Ormai è abbastanza normale sentir parlare di
raffreddamento a liquido quando si tratta di computing. Anche un semplice gamer un po' accanito sa installare un sistema di raffreddamento a liquido per il suo PC. E il concetto è abbastanza diffuso anche in ambito server. Con
una progettazione mirata ed attenta, perché i liquidi spesso non vanno d'accordo con l'elettronica e non è mai banale garantire allo stesso tempo una elevata capacità di raffreddamento, la corretta separazione tra liquidi e conduttori, un
consumo di energia accettabile per
tutto il sistema composto da computing e raffreddamento.
Anche per questo, già da tempo si studiano sistemi per il
raffreddamento dei server direttamente per immersione in un liquido progettato ad hoc. È un ambito il cui sviluppo ha ricevuto una spinta importante dalla diffusione del cryptomining: una delle forme di computing più "energivora" del momento, per la quale qualsiasi miglioramento anche marginale nella resa dei sistemi di raffreddamento è benvenuto. Una GPU per le applicazioni di cryptomining - ma lo stesso vale per
applicazioni più business-oriented, come l'AI - può raggiungere i 700 watt di potenza, con una conseguente elevata necessità di dissipazione termica.
L'idea è andare
oltre la classica tecnologia "cold plate" o "direct-to-chip", in cui i liquidi di raffreddamento restano confinati in condotti e piastre metalliche che vanno poi in contatto diretto con l'elettronica. Soprattutto con i processori dedicati al calcolo. Il raffreddamento ad immersione
è molto più efficiente ed è, concettualmente, analogo al raffreddamento classico. Anche l'aria in fondo è un fluido che, mantenuto a basse temperature, quando entra in contatto con i chip surriscaldati contribuisce a raffreddarli. Usare un fluido più denso, quindi a maggior ragione un liquido, porta una maggiore efficienza nello "spostamento" del calore.

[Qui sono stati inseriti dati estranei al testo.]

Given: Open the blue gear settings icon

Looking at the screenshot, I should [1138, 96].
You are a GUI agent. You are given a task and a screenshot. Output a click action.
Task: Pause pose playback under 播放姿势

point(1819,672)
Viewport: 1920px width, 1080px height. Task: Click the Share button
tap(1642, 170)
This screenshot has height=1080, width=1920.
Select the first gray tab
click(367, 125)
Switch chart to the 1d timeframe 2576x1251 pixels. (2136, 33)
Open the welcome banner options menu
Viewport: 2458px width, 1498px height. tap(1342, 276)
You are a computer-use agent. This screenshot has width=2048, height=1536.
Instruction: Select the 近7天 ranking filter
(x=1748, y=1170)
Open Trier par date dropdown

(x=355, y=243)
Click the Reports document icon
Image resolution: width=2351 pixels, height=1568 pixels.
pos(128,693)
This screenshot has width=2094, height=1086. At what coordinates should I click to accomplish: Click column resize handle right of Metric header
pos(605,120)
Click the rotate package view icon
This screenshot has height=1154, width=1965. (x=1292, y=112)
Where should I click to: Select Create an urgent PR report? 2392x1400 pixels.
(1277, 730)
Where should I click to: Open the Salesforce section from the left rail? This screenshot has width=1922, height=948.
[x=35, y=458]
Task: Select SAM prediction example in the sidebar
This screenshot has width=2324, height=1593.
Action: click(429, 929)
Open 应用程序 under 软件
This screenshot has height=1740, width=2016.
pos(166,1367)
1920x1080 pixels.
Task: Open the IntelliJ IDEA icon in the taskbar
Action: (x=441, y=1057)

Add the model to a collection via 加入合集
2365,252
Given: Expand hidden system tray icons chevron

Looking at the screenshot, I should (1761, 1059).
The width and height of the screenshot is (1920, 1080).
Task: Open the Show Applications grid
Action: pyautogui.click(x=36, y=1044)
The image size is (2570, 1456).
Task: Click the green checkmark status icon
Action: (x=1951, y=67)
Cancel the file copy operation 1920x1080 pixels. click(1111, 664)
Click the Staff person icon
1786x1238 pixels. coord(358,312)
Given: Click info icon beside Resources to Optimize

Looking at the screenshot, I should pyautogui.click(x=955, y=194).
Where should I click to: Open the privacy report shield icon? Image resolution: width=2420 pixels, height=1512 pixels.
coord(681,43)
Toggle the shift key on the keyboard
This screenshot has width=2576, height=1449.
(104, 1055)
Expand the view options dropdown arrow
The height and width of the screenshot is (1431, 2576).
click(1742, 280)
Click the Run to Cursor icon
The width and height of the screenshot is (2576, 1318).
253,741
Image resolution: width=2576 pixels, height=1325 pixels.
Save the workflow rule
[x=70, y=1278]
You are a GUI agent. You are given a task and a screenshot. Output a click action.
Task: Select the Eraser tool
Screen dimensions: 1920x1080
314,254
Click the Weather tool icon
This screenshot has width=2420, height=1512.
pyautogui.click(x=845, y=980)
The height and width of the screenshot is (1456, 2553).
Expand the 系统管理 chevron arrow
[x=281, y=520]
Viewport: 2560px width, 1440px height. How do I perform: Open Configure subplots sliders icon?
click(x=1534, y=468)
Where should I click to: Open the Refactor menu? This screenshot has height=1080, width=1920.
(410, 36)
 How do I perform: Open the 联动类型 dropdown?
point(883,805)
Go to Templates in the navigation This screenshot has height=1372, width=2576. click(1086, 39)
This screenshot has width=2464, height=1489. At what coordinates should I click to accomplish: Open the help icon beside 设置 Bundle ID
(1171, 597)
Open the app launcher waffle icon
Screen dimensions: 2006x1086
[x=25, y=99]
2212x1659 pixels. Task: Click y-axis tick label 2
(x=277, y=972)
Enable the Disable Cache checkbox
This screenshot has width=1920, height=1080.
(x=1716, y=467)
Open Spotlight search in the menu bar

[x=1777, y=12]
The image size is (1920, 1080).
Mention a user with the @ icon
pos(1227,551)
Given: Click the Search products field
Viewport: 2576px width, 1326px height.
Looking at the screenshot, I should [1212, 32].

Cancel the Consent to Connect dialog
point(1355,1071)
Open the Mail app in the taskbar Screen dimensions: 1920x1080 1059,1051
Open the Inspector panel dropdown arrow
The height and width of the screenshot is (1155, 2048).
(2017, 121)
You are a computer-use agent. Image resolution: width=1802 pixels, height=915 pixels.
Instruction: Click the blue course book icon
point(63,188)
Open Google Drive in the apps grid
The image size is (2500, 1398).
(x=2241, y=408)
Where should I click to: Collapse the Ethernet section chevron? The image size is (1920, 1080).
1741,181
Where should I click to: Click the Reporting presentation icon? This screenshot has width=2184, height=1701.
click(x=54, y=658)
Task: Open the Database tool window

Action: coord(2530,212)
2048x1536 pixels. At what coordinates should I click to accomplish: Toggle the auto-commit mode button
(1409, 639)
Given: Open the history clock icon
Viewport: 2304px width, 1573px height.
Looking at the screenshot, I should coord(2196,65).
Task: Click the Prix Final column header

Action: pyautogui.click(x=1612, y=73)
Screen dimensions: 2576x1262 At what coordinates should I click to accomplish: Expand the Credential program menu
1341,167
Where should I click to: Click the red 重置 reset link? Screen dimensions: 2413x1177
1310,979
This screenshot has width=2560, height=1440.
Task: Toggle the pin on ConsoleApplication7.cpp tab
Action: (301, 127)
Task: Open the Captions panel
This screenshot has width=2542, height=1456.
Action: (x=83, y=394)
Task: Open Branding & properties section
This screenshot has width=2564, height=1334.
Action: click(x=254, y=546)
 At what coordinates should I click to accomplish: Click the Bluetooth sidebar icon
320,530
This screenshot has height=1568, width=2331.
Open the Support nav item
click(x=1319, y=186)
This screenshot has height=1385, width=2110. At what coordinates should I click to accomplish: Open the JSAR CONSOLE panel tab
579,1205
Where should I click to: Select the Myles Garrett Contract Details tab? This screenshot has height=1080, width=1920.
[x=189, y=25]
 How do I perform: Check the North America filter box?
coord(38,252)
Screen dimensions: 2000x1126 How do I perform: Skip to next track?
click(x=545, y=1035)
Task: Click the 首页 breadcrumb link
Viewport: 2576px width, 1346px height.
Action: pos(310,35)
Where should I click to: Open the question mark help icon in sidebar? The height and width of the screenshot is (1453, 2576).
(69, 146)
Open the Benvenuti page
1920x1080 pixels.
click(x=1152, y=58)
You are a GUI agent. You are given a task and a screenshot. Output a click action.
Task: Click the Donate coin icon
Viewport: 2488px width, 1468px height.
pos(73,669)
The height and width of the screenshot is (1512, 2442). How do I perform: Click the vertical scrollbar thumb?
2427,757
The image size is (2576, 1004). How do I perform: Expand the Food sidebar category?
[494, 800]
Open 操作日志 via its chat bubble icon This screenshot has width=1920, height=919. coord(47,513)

Nel suo data center di Quincy, in Massachussets,
Microsoft ha
attivato quella che molto probabilmente è l'installazione al momento più avanzata di un rack raffreddato ad immersione. Non si tratta di un progetto sperimentale ma, di fatto, di un
micro data center che opera direttamente in produzione, per la gestione di alcuni workload di Azure. È un sistema particolarmente innovativo, in cui alcuni blade server sono inseriti in un serbatoio controllato ed immersi costantemente in un liquido ideato da 3M.
Il liquido in questione è simile all'acqua, ma solo apparentemente. In effetti è una sostanza dielettrica che può entrare in contatto con l'elettronica senza problemi di cortocircuiti, proprio perché non è conduttrice. Più tecnicamente, il liquido in cui sono immersi i server è
un fluorocarburo con un basso punto di ebollizione (circa 50 gradi centigradi). Il liquido entra in contatto con i chip in funzione, che lo riscaldano facilmente sino al punto di ebollizione. Le bolle che così si formano a contatto con i processori e con il resto dell'elettronica vanno verso l'alto, portando immediatamente via calore dai chip stessi.
Il vapore prodotto con l'ebollizione sale fino alla superficie del liquido, che non riempie completamente il serbatoio. Sale in fase gassosa sino al coperchio del serbatoio stesso, dove incontra un ambiente più freddo e quindi
si condensa, tornando alla fase liquida e ricadendo verso la zona in cui sono immersi i server. Si tratta quindi di un
ciclo chiuso di raffreddamento in cui il refrigerante passa continuamente tra due fasi (liquido e vapore), pur restando sempre a temperature che non comportano un rischio di surriscaldamento per l'elettronica dei server.
Un sistema di raffreddamento a due fasi
è più efficiente rispetto a quelli monofase, già molto più diffusi, dove il fluido dielettrico in cui sono immersi i server
resta sempre in fase liquida perché ha un punto di ebollizione elevato. Il raffreddamento per cambio di fase permette di estrarre più calore a parità di dimensione del serbatoio, ed evita la necessità di raffreddare il fluido esternamente al serbatoio stesso per mantenerlo a basse temperature.